Atualmente, o inquérito policial é considerado uma garantia porque não foi criado com a finalidade de prejudicar o autor do crime, mas de buscar provas pré-constituídas a fim de subsidiar a denúncia ofertada pelo órgão acusatório, para que a ação penal possa ser devidamente ajuizada, destarte, é considerado um procedimento preparatório da ação penal, com caráter administrativo, presidido pela autoridade policial, voltado à colheita de provas para sustentar uma acusação justa, observando sempre os direitos individuais do investigado.

Se não houvesse inquérito policial, a ação penal seria ajuizada de forma simples como se faz no âmbito cível através de uma petição, uma procuração e alegações, porém, em virtude do processo criminal ser muito mais complexo, faz-se imprescindível a produção da prova de maneira antecedente, antes do início da ação penal, tendo como responsável um bacharel em direito, delegado de polícia concursado, o qual será o presidente da investigação criminal.

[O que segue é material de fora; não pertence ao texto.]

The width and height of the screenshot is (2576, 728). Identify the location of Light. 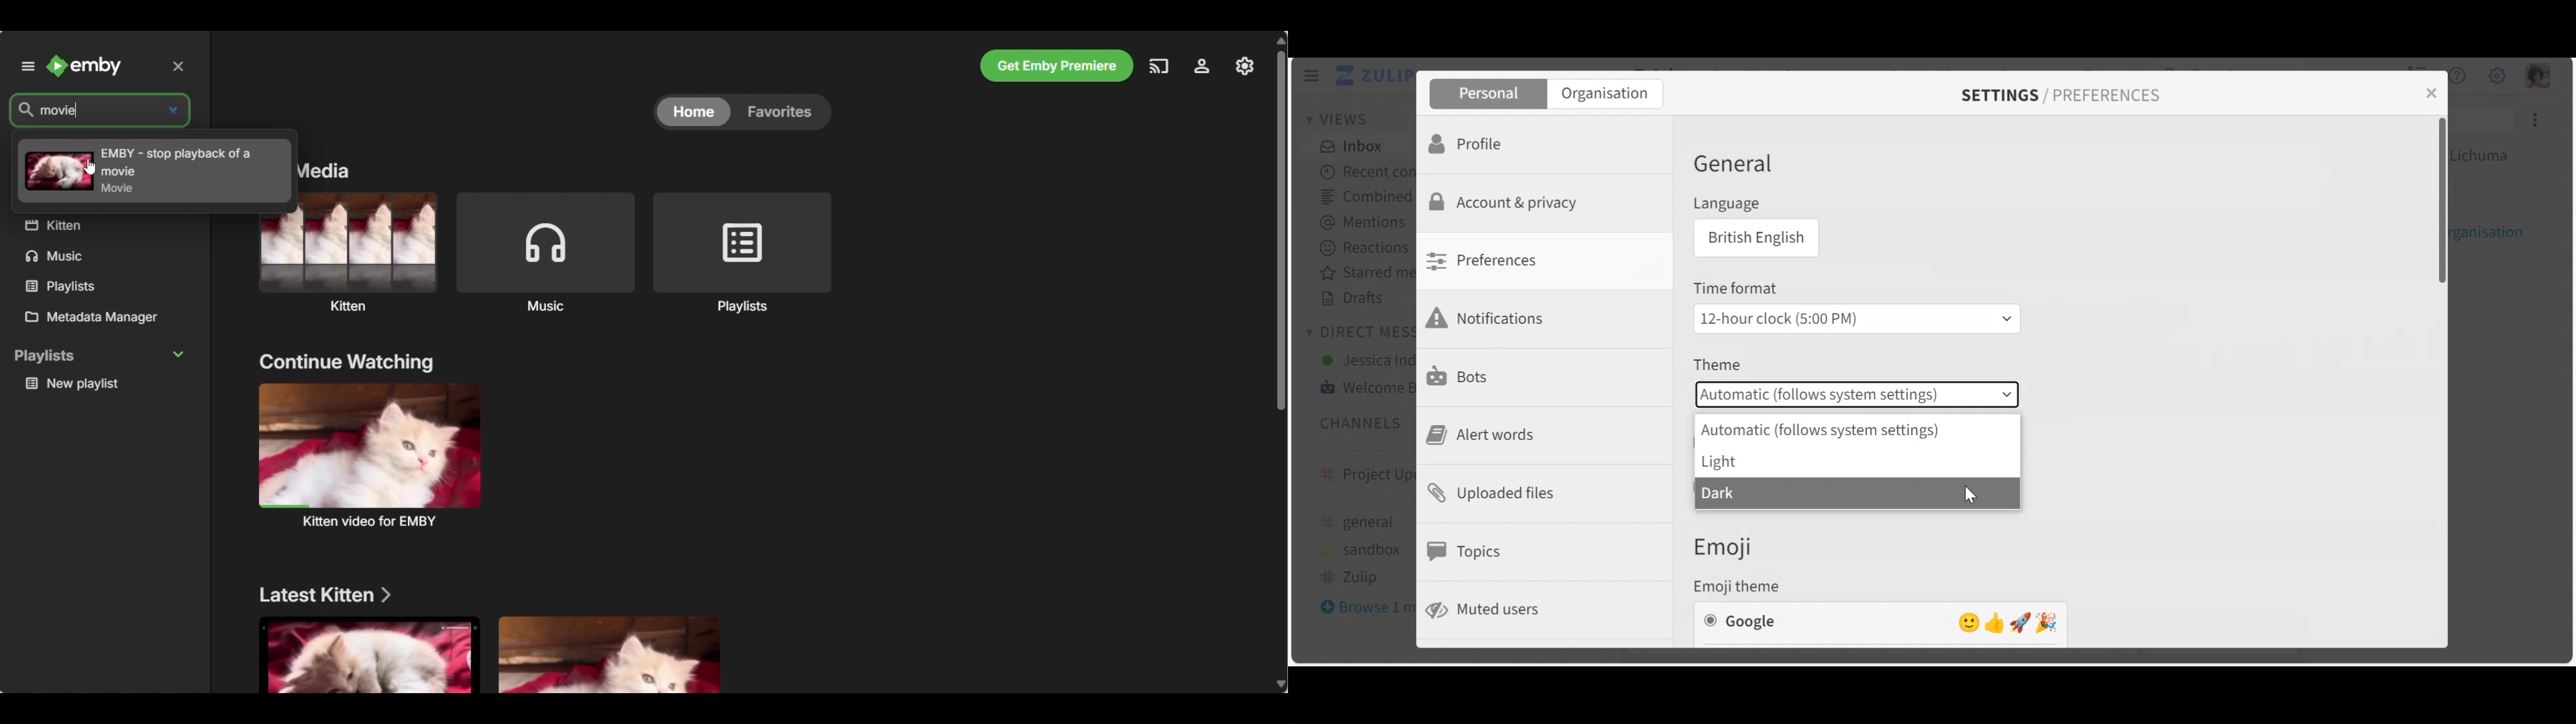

Sendo assim, inicialmente, a autoridade policial procura provar a existência de uma infração penal, com o objetivo de saber se realmente o crime aconteceu e, quando possível, aponta-se a sua autoria, visto que o peso de um processo criminal é muito grande, estigmatizante e deixa uma imagem negativa em relação à pessoa investigada, portanto, as acusações não podem ser levianas, precisam ser bem estruturadas, bem fundamentadas, para que alguém possa responder por seus atos em sede judicial.

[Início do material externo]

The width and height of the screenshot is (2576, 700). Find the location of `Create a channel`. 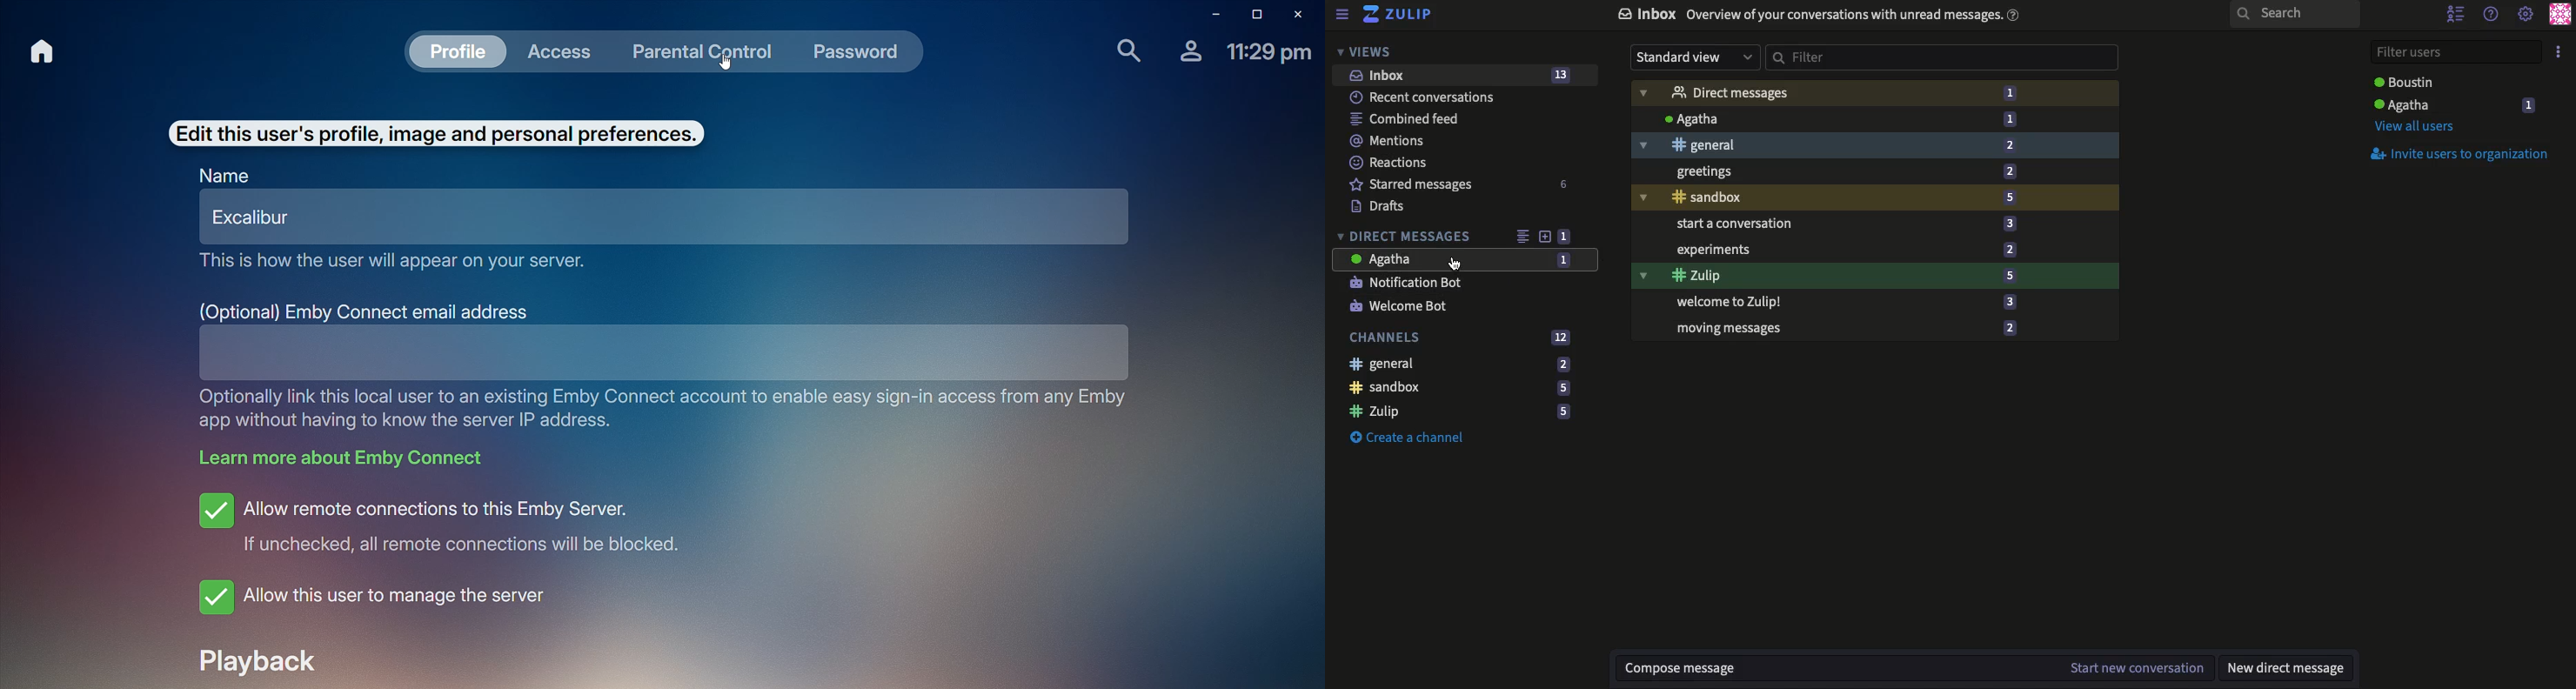

Create a channel is located at coordinates (1412, 437).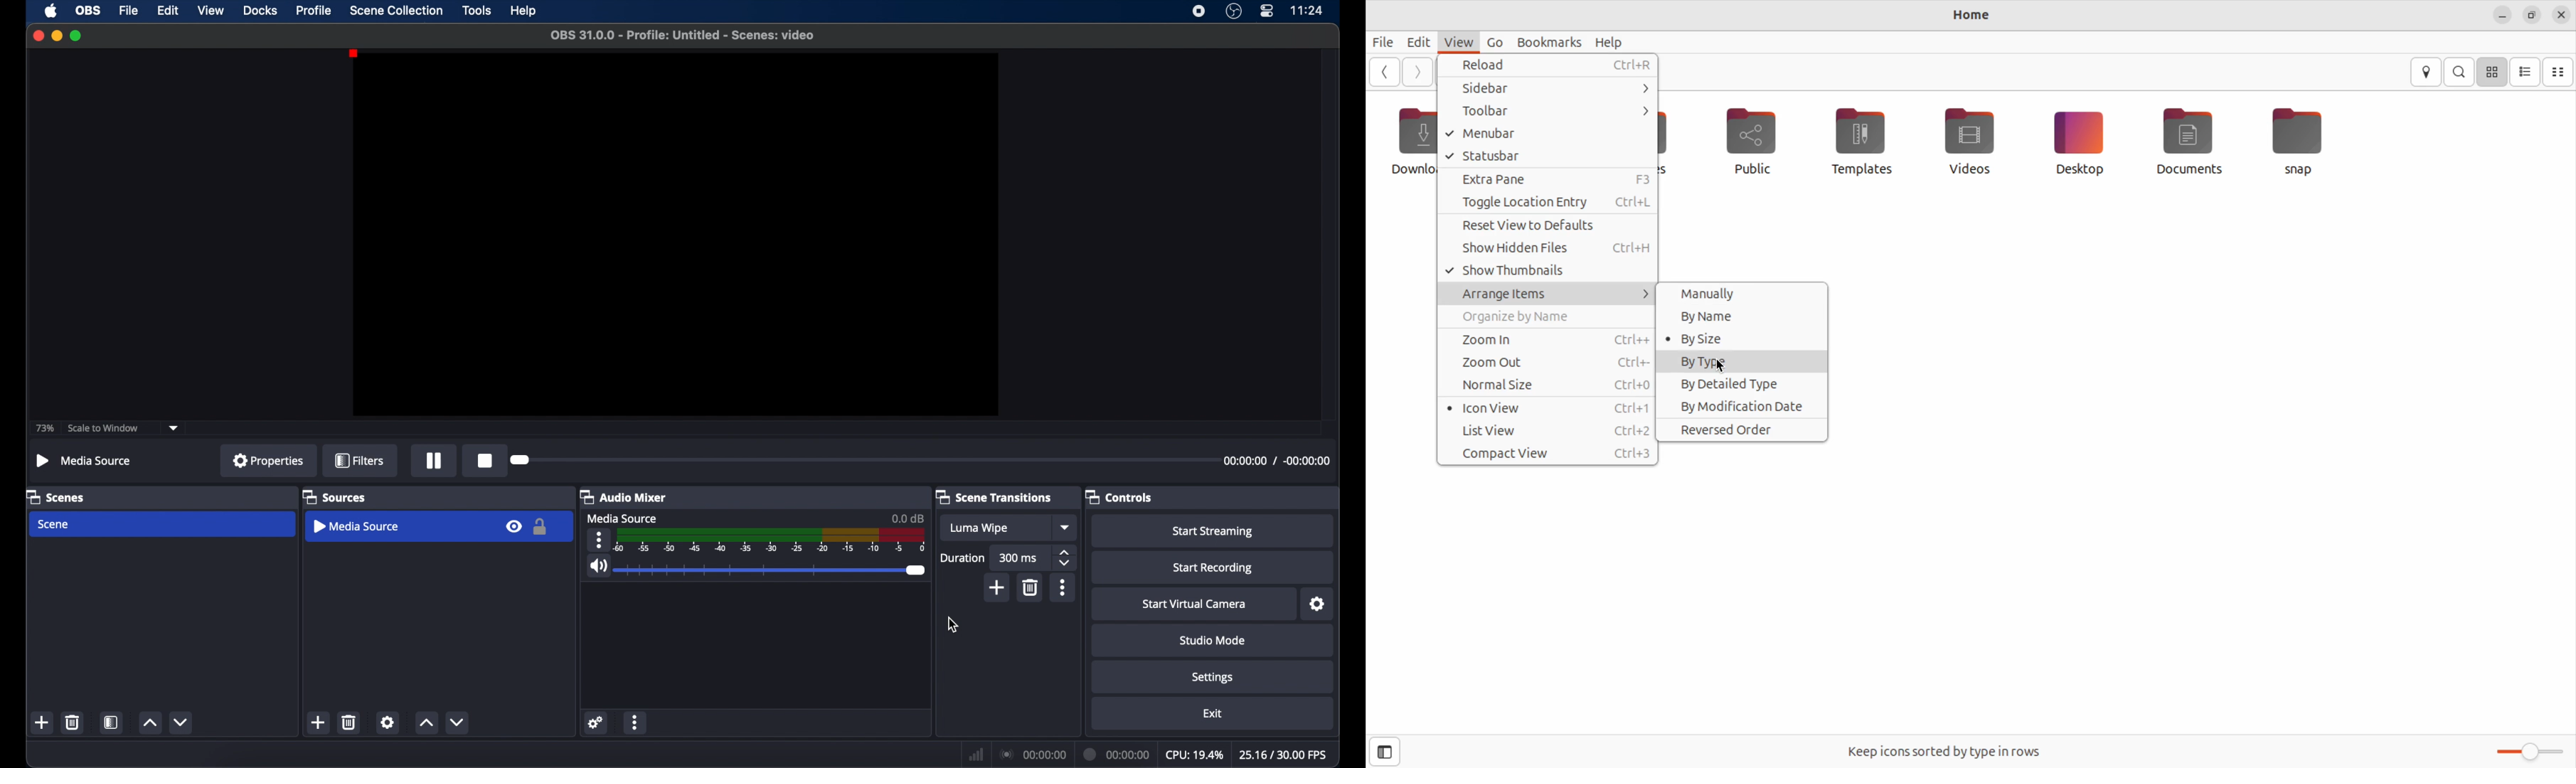  What do you see at coordinates (1750, 295) in the screenshot?
I see `manually` at bounding box center [1750, 295].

O inquérito foi criado para sustentar a opinião do delito pelo Membro do Ministério Público, ou seja, serve para viabilizar a formação do convencimento do órgão acusatório, oferecendo-lhe elementos da prova da existência do crime e indícios suficientes de autoria, então, com estas provas em mãos o representante do Ministério Público ingressa em juízo para provar a culpa e o Juiz aplicar a pena, quando necessária.

É cediço que o presidente do inquérito é o delegado de polícia, civil (estadual) ou federal, e que o indiciamento é um ato privativo da autoridade policial, assim, ninguém pode interferir nessa presidência, não pode haver de forma nenhuma interferências externas, o delegado é quem vai conduzir o procedimento de colheita de provas, vai funcionar como um detetive atrás do criminoso, sendo necessário provar o crime e identificar o criminoso, por fim, indiciá-lo de acordo com o seu convencimento.

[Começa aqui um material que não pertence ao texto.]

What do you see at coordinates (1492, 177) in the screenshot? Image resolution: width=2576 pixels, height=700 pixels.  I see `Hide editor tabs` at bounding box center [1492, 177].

Saliente-se a importância dessa investigação ser acompanhada e fiscalizada por outros órgãos, pois o simples fato de ser suspeito de um crime gera uma situação negativa para o investigado, especialmente para o cidadão de bem, então por essa razão o inquérito é fiscalizado pelo Ministério Público e por um Juiz, assim, toda investigação criminal deve ser acompanhada, como sempre foi, sendo desnecessária a atuação do Juiz das Garantias no acompanhamento e fiscalização do inquérito policial.

Sabe-se que o STF autorizou que o MP produzisse investigações autônomas, sem a necessidade do inquérito policial, mas não se pode esquecer de que existe, embora o STF tenha suspendido por meio de liminar, o Juiz das Garantias, que é o juiz apto para também acompanhar os procedimentos investigatórios realizados pelo Ministério Público.

Convém destacar que o Delegado preside o inquérito policial, o Ministério Público e o Juiz fiscalizam, portanto, o MP pode requisitar diligências e o advogado do investigado pode sugerir diligências que, neste caso, a autoridade policial pode deferir ou indeferir o pedido da defesa, mas em relação à requisição do órgão ministerial o delegado tem o dever de atendê-la.

Em seu trabalho de investigação criminal, o Delegado deve fazer a classificação da infração penal que ele está investigando, indicar o tipo penal no qual se enquadra a conduta do investigado, pois nada impede que o delegado, bacharel em direito concursado, diga que está investigando um crime de roubo e que o mesmo é qualificado por emprego de arma de fogo, consequentemente, ele indicia o suspeito/investigado, todavia, nada impede que o órgão acusatório entenda ser outra a tipificação do delito ou, mais adiante, o juiz entenda a classificação de modo diferente.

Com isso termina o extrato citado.